Dandan
Dandan

Reputation: 529

Understanding Chrome GC with async methods

I'm trying to figure out whether a memory leak can be created by an async function that never resumes. For example:

  function timeout(ms) {
    return new Promise(resolve => setTimeout(resolve, ms));
  }

  function Test() {
    this.arr = [];

    this.alloc = async function() {
      for (i = 0; i < 300000; i++) {
        this.arr.push(document.createElement('div'));
      }
      await timeout(10000);
      alert('done waiting ' + this.arr.length); // outputs 300000
    };
  };

  var test = new Test();

  function leak() {
    test.alloc();
    test = null;
    window.gc(); // Running chrome with expose-gc flag
    // Snapshotting memory here shows divs have been deallocated
  }

Using Chrome's memory tools, I grabbed a snapshot when this code finishes executing. I would have expected to see 300000 HTMLDivElements still allocated, but lo and behold - the memory seems "freed". What's strange is if I try to access the array contents they are still there.
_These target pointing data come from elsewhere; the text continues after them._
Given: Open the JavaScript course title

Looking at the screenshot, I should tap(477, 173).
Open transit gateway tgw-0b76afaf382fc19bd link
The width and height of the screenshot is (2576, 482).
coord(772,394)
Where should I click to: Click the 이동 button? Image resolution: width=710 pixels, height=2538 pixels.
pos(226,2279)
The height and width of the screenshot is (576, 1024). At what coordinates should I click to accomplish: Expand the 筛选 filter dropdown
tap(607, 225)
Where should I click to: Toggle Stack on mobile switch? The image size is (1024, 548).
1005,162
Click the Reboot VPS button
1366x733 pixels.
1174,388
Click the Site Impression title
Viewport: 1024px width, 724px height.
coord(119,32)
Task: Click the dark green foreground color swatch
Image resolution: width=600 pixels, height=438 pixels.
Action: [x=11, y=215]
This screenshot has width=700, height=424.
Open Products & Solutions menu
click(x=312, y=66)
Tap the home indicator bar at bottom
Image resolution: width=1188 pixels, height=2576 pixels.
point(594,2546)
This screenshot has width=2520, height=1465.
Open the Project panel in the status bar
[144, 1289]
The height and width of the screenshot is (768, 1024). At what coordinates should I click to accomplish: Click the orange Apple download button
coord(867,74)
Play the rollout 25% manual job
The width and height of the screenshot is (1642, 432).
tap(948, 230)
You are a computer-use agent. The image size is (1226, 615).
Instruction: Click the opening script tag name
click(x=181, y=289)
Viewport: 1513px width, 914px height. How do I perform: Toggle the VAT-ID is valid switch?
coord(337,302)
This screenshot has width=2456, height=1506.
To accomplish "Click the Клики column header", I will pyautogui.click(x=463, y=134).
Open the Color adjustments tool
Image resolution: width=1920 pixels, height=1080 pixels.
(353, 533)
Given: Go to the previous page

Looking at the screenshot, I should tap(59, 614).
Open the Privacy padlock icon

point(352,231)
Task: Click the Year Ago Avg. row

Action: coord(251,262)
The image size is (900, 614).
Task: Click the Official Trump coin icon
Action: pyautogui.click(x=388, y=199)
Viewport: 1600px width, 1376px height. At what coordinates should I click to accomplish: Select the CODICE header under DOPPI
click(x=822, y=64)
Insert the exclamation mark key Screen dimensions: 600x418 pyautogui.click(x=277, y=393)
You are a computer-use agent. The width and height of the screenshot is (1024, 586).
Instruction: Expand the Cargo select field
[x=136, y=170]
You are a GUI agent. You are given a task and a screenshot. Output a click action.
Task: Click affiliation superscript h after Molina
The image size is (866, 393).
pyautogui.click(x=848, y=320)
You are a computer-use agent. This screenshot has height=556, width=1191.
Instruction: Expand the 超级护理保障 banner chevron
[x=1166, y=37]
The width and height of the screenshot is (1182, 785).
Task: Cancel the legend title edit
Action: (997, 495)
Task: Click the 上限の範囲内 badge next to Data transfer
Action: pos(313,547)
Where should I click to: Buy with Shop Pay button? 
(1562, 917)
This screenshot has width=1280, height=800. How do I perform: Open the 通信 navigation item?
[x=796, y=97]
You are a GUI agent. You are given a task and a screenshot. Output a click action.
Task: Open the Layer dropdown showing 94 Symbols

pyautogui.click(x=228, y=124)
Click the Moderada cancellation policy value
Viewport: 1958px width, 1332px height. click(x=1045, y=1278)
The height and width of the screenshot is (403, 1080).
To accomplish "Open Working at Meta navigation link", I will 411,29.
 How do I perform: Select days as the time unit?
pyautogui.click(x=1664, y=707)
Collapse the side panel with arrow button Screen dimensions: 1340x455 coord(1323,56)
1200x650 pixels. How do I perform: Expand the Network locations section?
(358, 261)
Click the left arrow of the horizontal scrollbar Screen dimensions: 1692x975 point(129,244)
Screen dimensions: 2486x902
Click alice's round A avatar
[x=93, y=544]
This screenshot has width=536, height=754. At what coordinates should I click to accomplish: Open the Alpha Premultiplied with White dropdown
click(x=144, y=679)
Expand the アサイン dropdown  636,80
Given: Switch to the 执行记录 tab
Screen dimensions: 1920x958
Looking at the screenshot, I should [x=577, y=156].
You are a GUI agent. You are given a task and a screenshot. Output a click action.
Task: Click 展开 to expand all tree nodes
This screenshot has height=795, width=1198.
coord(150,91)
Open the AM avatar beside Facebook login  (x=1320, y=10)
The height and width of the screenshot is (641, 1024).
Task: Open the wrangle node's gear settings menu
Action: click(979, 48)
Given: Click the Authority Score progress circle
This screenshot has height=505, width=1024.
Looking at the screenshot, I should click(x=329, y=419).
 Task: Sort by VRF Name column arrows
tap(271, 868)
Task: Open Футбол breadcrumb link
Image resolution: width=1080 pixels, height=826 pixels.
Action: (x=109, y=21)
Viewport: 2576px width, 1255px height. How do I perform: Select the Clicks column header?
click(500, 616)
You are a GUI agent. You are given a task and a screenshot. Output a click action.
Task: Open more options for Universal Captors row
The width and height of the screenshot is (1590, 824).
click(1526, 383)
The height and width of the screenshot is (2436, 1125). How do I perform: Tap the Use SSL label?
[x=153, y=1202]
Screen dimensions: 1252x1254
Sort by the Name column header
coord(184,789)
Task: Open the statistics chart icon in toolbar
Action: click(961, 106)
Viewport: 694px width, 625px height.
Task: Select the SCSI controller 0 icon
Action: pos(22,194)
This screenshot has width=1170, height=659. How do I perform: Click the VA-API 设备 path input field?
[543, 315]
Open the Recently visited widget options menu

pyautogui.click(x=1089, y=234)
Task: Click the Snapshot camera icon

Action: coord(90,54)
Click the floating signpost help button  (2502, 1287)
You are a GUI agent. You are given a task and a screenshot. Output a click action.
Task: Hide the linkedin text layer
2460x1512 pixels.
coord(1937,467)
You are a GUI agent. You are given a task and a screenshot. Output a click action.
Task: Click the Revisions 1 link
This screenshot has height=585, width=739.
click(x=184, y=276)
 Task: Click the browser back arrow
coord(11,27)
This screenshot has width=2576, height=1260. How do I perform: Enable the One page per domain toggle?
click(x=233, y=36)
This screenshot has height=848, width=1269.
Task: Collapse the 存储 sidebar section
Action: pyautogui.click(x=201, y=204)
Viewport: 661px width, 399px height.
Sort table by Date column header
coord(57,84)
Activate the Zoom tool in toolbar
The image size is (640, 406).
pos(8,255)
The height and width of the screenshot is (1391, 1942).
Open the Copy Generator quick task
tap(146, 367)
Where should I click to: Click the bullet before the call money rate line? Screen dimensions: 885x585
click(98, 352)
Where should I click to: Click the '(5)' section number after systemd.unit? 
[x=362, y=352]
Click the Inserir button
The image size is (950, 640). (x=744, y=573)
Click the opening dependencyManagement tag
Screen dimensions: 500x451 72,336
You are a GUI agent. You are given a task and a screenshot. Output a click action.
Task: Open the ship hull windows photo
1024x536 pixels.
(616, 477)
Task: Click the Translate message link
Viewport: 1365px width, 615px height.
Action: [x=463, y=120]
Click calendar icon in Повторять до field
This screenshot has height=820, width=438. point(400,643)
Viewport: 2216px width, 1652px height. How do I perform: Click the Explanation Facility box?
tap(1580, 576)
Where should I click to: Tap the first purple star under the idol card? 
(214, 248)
Can anyone explain this phenomenon?

Upvotes: 2

Views: 438

Answers (1)

Bergi
Bergi

Reputation: 665344

If I replace someForeverPromise with a timer and then try to access the array contents they are still there

Your someForeverPromise itself was garbage-collected, and with it all the callbacks that were still waiting for it - including the resumption of the async function.

You can use

const foreverPendingPromise = new Promise(resolve => {
    global.reference = resolve;
});

where the global reference keeps up a way to resolve the promise to prevent the callbacks from being garbage-collected. (You also should make sure that no-one accidentally calls reference to ensure it stays pending, but I'll leave that as an exercise to the reader).